*Listed records*.

━━━━

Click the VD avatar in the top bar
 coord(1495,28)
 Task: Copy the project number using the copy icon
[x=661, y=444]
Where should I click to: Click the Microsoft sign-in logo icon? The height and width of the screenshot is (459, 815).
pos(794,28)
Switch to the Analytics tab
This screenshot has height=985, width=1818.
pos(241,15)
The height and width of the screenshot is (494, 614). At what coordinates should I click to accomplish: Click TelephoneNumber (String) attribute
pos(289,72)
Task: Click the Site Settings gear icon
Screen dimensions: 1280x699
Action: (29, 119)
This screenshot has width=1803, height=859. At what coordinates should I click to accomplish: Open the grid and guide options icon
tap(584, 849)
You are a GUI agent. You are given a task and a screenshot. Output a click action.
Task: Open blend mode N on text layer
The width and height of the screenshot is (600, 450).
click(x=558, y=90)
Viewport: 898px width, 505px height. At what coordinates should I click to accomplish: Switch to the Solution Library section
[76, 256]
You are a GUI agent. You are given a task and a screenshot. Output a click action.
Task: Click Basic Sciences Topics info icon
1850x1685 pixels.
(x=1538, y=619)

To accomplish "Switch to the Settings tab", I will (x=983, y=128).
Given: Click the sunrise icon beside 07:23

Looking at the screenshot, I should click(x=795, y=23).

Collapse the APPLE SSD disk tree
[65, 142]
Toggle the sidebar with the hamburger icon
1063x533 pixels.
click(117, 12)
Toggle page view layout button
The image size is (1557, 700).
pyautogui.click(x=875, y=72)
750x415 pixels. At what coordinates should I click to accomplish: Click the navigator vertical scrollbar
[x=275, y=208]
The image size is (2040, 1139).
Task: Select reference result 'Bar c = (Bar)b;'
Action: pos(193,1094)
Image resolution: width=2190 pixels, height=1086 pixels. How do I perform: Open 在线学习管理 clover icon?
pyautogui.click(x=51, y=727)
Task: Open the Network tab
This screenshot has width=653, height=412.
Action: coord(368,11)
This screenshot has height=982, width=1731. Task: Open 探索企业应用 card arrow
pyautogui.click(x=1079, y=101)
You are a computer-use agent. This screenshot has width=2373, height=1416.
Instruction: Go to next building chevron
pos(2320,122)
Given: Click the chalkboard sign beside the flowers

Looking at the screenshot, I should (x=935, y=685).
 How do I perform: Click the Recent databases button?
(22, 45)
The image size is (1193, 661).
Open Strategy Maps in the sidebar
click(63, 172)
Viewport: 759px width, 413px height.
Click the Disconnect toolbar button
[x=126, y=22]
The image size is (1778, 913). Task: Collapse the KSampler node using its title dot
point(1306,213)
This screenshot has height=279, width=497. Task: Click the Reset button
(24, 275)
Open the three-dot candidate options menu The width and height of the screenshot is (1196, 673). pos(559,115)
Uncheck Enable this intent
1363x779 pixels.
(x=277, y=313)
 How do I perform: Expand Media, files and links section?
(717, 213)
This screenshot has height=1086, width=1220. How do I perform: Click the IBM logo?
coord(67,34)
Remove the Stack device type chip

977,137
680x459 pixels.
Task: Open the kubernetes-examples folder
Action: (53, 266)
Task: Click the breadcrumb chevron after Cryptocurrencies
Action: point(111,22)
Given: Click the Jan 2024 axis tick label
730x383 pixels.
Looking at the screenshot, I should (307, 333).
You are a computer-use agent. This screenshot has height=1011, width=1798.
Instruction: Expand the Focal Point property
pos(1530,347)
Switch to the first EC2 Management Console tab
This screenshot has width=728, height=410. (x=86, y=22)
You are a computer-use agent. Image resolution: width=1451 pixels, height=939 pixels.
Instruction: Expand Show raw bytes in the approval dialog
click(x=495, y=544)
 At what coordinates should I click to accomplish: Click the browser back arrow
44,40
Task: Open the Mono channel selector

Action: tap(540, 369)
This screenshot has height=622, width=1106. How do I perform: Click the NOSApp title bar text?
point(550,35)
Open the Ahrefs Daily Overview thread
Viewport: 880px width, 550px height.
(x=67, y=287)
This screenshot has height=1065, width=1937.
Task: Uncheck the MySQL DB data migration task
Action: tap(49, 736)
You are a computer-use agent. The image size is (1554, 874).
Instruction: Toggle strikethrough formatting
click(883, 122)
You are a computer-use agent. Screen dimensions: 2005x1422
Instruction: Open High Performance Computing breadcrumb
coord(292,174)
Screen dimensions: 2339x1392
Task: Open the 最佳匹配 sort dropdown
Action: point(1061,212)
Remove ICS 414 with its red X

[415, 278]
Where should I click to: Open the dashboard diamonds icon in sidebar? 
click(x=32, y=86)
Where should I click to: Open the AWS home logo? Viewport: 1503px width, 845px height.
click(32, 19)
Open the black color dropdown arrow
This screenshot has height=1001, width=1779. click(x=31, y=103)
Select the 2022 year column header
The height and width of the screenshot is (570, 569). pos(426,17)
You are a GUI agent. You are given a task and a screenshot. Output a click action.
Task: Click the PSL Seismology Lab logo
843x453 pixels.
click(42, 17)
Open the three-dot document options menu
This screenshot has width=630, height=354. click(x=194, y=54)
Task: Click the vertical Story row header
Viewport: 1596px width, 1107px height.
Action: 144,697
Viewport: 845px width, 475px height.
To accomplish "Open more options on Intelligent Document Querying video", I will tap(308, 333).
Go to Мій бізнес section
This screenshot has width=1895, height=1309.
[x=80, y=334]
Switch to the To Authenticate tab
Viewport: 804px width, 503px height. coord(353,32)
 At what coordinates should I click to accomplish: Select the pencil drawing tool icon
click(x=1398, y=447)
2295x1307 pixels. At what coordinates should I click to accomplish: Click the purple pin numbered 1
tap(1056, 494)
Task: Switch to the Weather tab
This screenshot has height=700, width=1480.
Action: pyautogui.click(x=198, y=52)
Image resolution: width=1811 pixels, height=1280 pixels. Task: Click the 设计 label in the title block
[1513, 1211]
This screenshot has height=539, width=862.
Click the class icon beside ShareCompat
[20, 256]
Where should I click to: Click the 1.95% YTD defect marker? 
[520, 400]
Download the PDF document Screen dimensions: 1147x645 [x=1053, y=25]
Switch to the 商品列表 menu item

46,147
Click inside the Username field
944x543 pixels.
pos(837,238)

━━━━

*Work required*. Your answer must be the line holding "Click the class icon beside ShareCompat" and every later line of the entries above, written out exactly, and nothing else.

*Output*.
Click the class icon beside ShareCompat
[20, 256]
Where should I click to: Click the 1.95% YTD defect marker? 
[520, 400]
Download the PDF document Screen dimensions: 1147x645 [x=1053, y=25]
Switch to the 商品列表 menu item

46,147
Click inside the Username field
944x543 pixels.
pos(837,238)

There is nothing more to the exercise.